Bu kadar genç bir kadının hem Türkçeye, hem de yabancı kültürlere bu kadar güzel hakim olması, kitabın dilinin, üslubunun gerçekten iyi olması, Mariana Dunne gibi, Miss Bee gibi kanlı canlı, derinlikli, harika karakterlerle dolu olması, romanın sürükleyici kurgusu ve duru anlatımıyla su gibi akması... Sadece bir aşk hikayesi yazmamış Nihal Yeğinobalı, aynı zamanda bir gerilim romanını ilmik ilmik örmüş, kendi yazdığı bölümleri okuyamadan, dönüp dönüp düzeltmeler yapamadan, kitaba birkaç farklı gizemli ve twist'li hikayeyi yedirebilmiş. Özellikle ilk yarısı, bu yaşımda bile gerçekten çok iyi bulduğum bir kitap Genç Kızlar. Yine de her şeye rağmen yazıldığı dönemin bir ürünü bu kitap; özellikle ikinci yarısında rastlayacağımız homofobi ve slut-shaming ile erkek kahramanın yer yer handiyse bir tecavüzcüye dönüşmesi ve bunun normalize, hatta romantize edilmesi, Genç Kızlar'ın zamanın sınavından tam notla geçebilmesine engel oluyor bence.

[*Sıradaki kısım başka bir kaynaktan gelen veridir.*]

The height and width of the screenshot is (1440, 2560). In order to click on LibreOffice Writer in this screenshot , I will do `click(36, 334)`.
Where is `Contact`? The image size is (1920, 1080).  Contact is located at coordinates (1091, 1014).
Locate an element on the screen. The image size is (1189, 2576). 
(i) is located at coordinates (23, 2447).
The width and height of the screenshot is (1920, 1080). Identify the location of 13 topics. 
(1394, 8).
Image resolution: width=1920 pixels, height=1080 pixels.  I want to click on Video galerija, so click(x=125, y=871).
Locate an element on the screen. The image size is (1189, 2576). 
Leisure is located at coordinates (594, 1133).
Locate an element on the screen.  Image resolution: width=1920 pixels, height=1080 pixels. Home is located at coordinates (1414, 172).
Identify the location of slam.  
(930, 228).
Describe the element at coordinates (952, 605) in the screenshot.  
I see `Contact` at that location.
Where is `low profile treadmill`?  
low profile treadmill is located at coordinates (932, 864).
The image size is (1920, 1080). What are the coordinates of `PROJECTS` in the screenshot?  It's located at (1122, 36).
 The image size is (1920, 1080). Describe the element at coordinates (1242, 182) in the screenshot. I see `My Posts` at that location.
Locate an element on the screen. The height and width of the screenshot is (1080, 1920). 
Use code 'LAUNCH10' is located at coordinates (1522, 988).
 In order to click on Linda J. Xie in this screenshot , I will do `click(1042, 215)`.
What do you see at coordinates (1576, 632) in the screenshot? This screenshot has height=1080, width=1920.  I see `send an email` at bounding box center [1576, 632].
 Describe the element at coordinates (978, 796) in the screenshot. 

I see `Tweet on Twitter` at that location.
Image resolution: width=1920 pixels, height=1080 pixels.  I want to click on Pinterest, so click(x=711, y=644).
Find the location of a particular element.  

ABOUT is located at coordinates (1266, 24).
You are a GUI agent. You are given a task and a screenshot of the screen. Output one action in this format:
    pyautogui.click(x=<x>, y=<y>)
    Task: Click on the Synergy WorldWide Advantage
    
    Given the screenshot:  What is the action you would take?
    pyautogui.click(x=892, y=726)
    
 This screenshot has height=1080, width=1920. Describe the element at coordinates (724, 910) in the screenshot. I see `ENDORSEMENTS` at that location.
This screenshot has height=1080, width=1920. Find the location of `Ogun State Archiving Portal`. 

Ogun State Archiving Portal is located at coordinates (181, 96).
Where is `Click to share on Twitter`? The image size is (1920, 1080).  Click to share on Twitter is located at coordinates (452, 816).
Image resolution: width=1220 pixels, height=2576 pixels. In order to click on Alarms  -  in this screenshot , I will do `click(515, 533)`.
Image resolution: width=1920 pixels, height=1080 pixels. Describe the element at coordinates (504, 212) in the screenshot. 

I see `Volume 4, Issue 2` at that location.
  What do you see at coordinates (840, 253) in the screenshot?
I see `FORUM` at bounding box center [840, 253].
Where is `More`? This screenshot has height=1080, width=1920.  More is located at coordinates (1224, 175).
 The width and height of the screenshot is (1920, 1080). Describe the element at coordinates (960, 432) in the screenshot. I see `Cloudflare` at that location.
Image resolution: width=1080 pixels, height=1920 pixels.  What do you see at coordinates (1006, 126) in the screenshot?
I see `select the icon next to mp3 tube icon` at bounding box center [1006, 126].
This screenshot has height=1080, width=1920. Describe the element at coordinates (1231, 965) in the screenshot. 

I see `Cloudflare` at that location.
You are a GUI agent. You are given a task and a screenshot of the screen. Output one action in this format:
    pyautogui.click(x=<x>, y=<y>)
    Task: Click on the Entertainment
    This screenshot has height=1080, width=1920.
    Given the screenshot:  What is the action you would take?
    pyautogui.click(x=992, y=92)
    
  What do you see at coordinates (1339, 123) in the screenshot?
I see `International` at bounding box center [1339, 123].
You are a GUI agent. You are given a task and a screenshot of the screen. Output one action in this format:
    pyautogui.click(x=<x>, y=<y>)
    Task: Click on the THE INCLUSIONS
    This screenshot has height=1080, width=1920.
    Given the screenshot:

Tatlı bir ek bilgi: Harıl harıl kendi lisesini, yani Arnavutköy Kız Koleji'ni anlatıyor Yeğinobalı Genç Kızlar'da. Ama bunu Amerika'daki Ludlow Sahne Akademisi adı altında yaptığı için, arkadaşlarının hiçbiri uyanmıyor. Müzik hocalarının adını değiştirmeyi unutunca, bir arkadaşı "ne tesadüf," gibi bir yorum yapıyor sadece :)
Nihal Yeğinobalı'nın edebiyatla dolu yaşam öyküsü de bir hayli ilginç. 2020 yılında, 92 yaşında kaybettiğimiz yazar/çevirmen, hayatı boyunca çeviri üstüne çeviri yapmış. Pek çok klasik ve çağdaş edebiyatçının eserini dilimize kazandırmış. 60 yaşına kadar tüm çevirilerini elle yazmış, daktiloya asla alışamamış. 60'ından sonraysa bilgisayar kullanmaya başlamış. 65 yaşına geldiğinde çocukları onu bir kenara çekip demişler ki, "Biz sana bakarız anne, artık çeviriyi bırak, istediğin gibi roman yaz." Yeğinobalı da o yaşına kadar hiç azalmayan geçim mücadelesine ara vermiş ve bırakmış, baksınlar ona. 1997-2007 arasında sırasıyla Sitem, Cumhuriyet Çocuğu (anı), Belki Defne ve Gazel isimli kitapları çıkmış.2003 yılında Genç Kızlar da nihayet kendi ismiyle yayınlanmış, ne de olsa artık kendi kitapları olan bir yazarmış. Kitaplarının güncel baskıları yapılmıyor sanırım, ama ben birkaç yıl önce nadirkitap'tan hepsini bulmuş, çok severek okumuştum. Özellikle Sitem, Cumhuriyet Çocuğu ve Gazel'i ne kadar tavsiye etsem az.
Genç Kızlar'ın ilk baskısının tanıtım metniyle bitirelim bu yazıyı o halde:
Birbirinden güzel bir sürü genç kız ve bu genç kızların hepsinin birden aşık oldukları yakışıklı bir profesör... Bir kız kolejinin iç hayatını kendisine esas alan nefis bir aşk romanı.
1 yorumcuk:
Çok ilginç bir yaşam öyküsü. Ben de Sitem'i okumuştum. Merak ettim, neden İngilizceye çevirip Amerika'da yayınlamayı düşünmemiş yazdıklarını.